**Supplied passage**

This is a problem, otherwise clinically known as persistent otitis media with effusion, that affects up to 10% of children in the UK at some point in their childhood, but is commonest between the ages of 2 and 5.
The fluid is of variable consistency, is not infected and it is thought to occur due to enlarged adenoids and/or the lining of the middle ear producing more mucus than it ordinarily should.
It is slightly more common in males than females, is found more readily in the colder months and is frequently found in children with Downs Syndrome.
The net result is that hearing deteriorates and this can have profound effects on the young child. Not only can they start shouting, turning up the TV or ignoring people, but their speech development can suffer as does their behaviour, manifesting in either isolation or disruptive events.
The diagnosis is made by examining the ear and then performing a hearing test. Remember, there needs to be a history of persistent problems before deciding on any intervention. This is usually defined as a period of 3-6 months.
Glue ear in adults is uncommon but, if it occurs, it is usually after a nasty ear infection that has resolved, leaving non-infected fluid. In a minority of cases, it may signify problems in the back of the nose (post nasal space) in the form of a benign of malignant mass. Thus, if grommets are inserted in adult patients, it is mandatory to check that there are no suspicious lesions present in the post nasal space.
Grommets. These are small, synthetic tubes that are inserted into the ear drum under a general anaesthetic. They act as a temporary eustachian tube, letting air into the middle ear cavity. They last between 6 – 12 months and then fall out spontaneously. This helps the mucosa to dry up by returning to normal, the function of the eustachian tubes. In 1/3 of children, a further grommet(s) need to be inserted. If numerous grommets have been used, a more permanent grommet called a T-Tube or Permavent tube can be used to give relief for up to 3 years.
Hearing aids. This clearly does not resolve the middle ear fluid but helps to amplify the sounds being presented to the ear. Most children prefer not to have this modality as it makes the feel almost handicapped and thus the focus of potential bullying.
• Patients are followed up every 3-6 months in my outpatient clinic to make sure that the grommets are not causing problems and also to confirm that the hearing is returning to normal.

**Task**
Edit the glue ear passage starting at "The fluid is" and ending at "or disruptive events.", replacing "colder months" with "winter months". None of these rows are needed.

**Dataset content**
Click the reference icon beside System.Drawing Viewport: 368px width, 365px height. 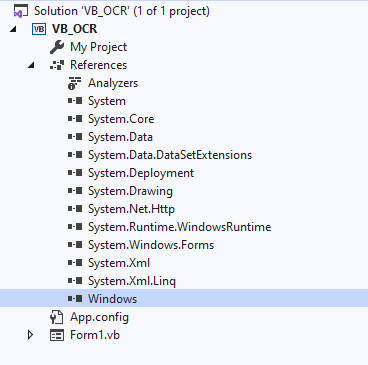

* * *

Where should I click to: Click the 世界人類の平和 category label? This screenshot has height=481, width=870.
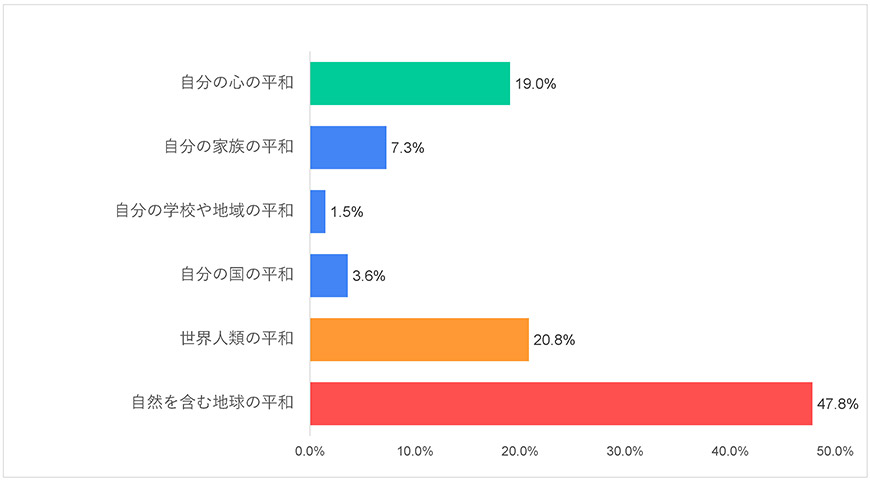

--

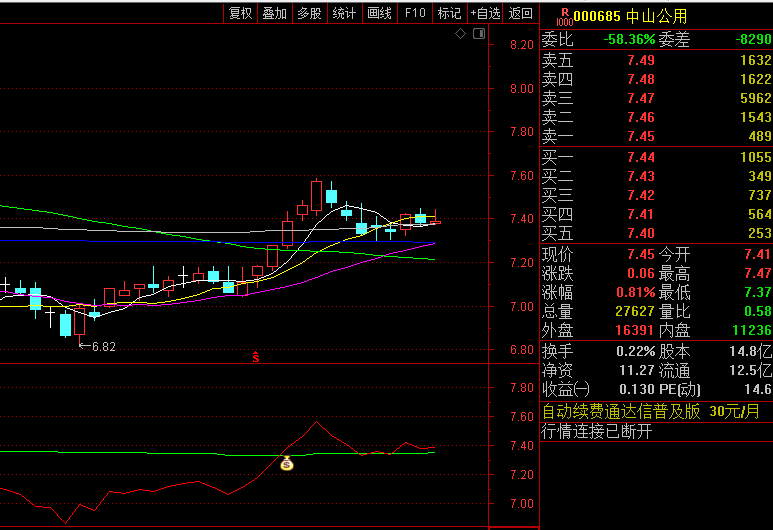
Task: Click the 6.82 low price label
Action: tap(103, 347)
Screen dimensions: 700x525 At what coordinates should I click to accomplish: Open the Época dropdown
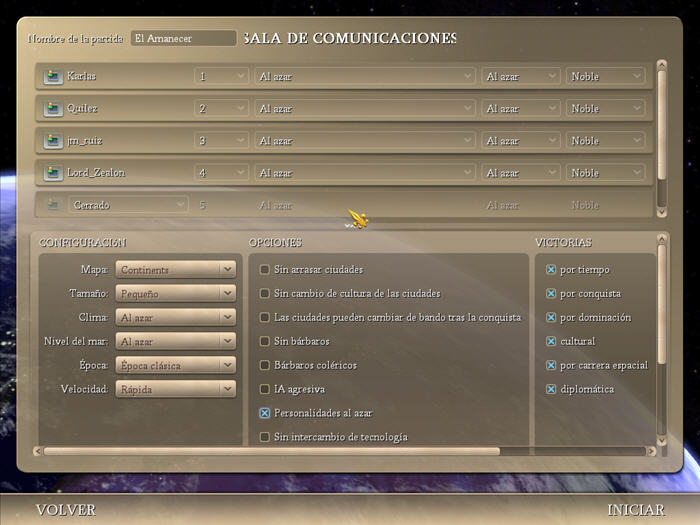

**Response box**
The fluid is of variable consistency, is not infected and it is thought to occur due to enlarged adenoids and/or the lining of the middle ear producing more mucus than it ordinarily should.
It is slightly more common in males than females, is found more readily in the winter months and is frequently found in children with Downs Syndrome.
The net result is that hearing deteriorates and this can have profound effects on the young child. Not only can they start shouting, turning up the TV or ignoring people, but their speech development can suffer as does their behaviour, manifesting in either isolation or disruptive events.